Tri Purtini, guru SDN 2 Kunden, Blora yang telah mengabdi di sekolah tersebut selama 17 tahun.

Kamis, 10 Oktober 2024 17:02 WIB

BLORA (wartablora.com)—Sekolah dasar yang terletak di Jln. Gunung Slamet, Kunden, Blora ini tak begitu riuh jika dibandingkan dengan saudara tuanya. Jika saudara tuanya, SDN 1 Kunden, Kecamatan Blora, Kabupaten Blora memiliki murid hingga 163 anak, SDN 2 Kunden hanya memiliki murid tak lebih 64 anak. Murid SDN 2 Kunden ini dikatakan Tri Purtini, guru yang telah mengajar di sekolah tersebut selama 17 tahun, datang dari kalangan kelas bawah atau anak-anak pinggiran.

"Mereka datang dari kalangan kelas ekonomi bawah yang tidak bisa atau tidak diterima di sekolah-sekolah yang lebih bagus," katanya saat ditemui di kantornya pada Kamis, 10 Oktober 2024.

Tahun ajaran 2024/2025 ini, sekolah yang bersebelahan dengan makam ini hanya mendapatkan murid kelas 1 sejumlah 14 anak.

"Yang lulus dari kelas 6 ada 22 anak, yang masuk kelas satu dapat 14 anak," katanya.

Sejak ia masuk mengajar di sekolah dasar tersebut pada 2007, jumlah total muridnya tak lebih dari 90 anak.

"Sejak awal saya mengajar di sekolah ini pada tahun 2007, memang SDN 2 Kunden ini bukan termasuk sekolahan favorit meski letaknya ada di perkotaan. Bahkan jadi sekolah tempat pindahan anak-anak yang belum bisa membaca dari sekolah lain, dipindahkan ke sini untuk didampingi agar bisa baca dan tulis," sebutnya.

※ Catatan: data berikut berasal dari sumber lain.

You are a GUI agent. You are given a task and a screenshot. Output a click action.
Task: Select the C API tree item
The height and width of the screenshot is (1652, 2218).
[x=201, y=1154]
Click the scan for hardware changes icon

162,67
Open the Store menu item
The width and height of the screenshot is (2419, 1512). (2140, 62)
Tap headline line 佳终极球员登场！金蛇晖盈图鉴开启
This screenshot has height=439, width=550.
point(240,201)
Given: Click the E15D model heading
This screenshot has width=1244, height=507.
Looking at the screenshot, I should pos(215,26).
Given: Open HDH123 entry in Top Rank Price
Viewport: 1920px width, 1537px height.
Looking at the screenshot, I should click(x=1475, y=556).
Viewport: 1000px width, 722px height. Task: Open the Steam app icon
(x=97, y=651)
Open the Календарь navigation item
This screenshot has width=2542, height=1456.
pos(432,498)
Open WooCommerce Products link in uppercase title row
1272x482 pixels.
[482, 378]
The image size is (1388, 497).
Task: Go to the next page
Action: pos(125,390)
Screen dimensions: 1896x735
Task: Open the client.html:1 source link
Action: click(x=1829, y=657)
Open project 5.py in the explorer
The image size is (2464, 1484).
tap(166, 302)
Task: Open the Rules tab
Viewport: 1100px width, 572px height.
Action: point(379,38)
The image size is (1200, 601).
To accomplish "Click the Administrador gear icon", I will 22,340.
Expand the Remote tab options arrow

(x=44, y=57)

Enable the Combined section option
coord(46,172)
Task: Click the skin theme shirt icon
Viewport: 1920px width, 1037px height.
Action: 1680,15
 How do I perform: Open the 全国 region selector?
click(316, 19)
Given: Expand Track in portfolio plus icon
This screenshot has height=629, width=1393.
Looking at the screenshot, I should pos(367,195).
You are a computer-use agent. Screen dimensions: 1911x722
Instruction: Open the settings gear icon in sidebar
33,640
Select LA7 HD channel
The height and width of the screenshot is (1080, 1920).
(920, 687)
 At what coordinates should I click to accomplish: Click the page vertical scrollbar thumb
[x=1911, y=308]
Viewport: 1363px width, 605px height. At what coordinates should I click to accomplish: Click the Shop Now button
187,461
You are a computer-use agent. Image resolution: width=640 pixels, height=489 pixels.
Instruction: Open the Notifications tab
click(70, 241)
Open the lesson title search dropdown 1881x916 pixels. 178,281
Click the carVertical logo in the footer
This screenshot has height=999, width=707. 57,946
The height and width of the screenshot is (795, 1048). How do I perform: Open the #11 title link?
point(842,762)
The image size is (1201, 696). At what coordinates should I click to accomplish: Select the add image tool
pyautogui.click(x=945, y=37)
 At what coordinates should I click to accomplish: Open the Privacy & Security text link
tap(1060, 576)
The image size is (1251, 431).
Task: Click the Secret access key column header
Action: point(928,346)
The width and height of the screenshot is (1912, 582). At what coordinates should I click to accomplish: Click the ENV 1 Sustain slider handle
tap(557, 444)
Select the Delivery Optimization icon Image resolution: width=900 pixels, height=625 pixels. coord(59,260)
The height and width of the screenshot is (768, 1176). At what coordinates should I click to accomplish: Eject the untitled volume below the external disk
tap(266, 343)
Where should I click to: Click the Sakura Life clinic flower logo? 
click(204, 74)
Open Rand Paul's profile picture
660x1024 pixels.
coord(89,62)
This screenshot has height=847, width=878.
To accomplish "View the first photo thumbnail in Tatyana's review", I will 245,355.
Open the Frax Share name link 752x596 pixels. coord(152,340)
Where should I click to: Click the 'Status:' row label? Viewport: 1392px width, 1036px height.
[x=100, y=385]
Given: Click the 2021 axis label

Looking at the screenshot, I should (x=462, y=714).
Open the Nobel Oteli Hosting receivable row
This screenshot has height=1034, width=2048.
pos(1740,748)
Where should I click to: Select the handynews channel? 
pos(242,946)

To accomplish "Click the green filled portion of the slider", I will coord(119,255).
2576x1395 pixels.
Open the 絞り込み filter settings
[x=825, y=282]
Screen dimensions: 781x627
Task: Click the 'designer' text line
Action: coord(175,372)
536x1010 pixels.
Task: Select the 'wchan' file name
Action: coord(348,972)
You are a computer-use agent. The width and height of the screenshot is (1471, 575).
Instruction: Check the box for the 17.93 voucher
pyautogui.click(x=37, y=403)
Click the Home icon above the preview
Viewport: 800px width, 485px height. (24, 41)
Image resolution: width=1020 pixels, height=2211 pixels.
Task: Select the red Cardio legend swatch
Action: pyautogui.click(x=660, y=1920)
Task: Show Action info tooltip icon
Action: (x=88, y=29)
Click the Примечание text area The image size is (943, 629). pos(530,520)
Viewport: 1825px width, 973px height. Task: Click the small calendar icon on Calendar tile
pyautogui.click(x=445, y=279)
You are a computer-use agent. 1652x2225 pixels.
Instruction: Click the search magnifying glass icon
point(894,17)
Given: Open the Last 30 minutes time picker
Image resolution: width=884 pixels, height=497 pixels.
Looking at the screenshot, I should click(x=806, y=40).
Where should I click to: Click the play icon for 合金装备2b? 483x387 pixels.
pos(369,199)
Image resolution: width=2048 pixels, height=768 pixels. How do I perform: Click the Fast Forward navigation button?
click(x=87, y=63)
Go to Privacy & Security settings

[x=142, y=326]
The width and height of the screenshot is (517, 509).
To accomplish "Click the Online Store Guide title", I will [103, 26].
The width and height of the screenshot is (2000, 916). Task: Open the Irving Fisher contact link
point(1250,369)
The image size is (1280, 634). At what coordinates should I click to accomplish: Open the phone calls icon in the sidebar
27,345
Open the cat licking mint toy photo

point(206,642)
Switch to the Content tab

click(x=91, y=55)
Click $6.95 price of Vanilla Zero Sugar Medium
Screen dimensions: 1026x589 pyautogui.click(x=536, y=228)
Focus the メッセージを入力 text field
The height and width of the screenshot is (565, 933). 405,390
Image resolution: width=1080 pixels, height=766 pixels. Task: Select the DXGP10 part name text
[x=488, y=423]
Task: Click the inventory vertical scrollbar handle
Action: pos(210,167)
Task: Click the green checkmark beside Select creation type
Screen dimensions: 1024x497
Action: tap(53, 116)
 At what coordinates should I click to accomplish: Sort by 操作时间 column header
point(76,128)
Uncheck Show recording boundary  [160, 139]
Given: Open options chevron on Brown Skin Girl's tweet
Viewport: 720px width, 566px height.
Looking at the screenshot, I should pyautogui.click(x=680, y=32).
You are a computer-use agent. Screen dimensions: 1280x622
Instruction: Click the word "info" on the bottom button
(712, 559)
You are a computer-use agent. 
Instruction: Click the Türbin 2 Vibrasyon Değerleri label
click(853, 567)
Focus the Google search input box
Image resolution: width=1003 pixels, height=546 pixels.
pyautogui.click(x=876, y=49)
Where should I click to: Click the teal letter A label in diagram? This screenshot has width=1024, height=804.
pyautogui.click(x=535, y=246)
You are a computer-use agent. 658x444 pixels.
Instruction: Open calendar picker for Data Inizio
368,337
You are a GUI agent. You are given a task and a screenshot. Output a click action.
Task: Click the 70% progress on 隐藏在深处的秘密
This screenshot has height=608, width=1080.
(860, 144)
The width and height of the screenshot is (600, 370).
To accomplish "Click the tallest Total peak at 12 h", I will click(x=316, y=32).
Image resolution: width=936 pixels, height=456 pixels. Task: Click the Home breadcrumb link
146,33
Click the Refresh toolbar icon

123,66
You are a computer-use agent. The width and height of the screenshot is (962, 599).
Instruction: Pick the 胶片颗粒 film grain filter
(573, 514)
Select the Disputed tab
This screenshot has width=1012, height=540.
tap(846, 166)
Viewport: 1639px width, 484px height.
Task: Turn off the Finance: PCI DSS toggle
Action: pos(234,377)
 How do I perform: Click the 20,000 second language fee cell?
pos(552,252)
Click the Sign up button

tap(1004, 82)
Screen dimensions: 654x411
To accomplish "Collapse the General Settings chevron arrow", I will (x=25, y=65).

Dari data pokok pendidikan yang bisa diakses di sini, sejak 5 tahun lalu jumlah murid sekolah ini terus berkurang. Dari 88 anak pada 2019/2020, turun menjadi 87 anak pada 2020/2021, turun lagi jadi 81 anak pada 2021/2022, turun lagi jadi 80 anak pada 2022/2023, dan turun lagi menjadi 67 anak pada 2023/2024.

Murid sekolah ini sebagian besar berasal dari penduduk Kelurahan Tempelan, Kecamatan Blora. "Tapi tak sedikit yang berasal dari Kecamatan Tunjungan. Ada yang dari Desa Gempolrejo dan Desa Tutup, Kecamatan Tunjungan," ujarnya.

Ada anak yang dari Sukorame, Desa Tutup, Kecamatan Tunjungan yang setiap hari diantar dan dijemput orang tuanya yang bekerja sebagai pemulung.

"Meski sekolah kami termasuk sekolah pinggiran yang terletak di kota, namun kami tidak berkecil hati. Lulusan sekolah sini tidak ada yang putus sekolah. Semuanya melanjutkan ke SMP. Lulusannya juga ada yang jadi polisi, ada yang jadi guru bahasa Inggris di kota metropolitan," imbuh Tri Partini.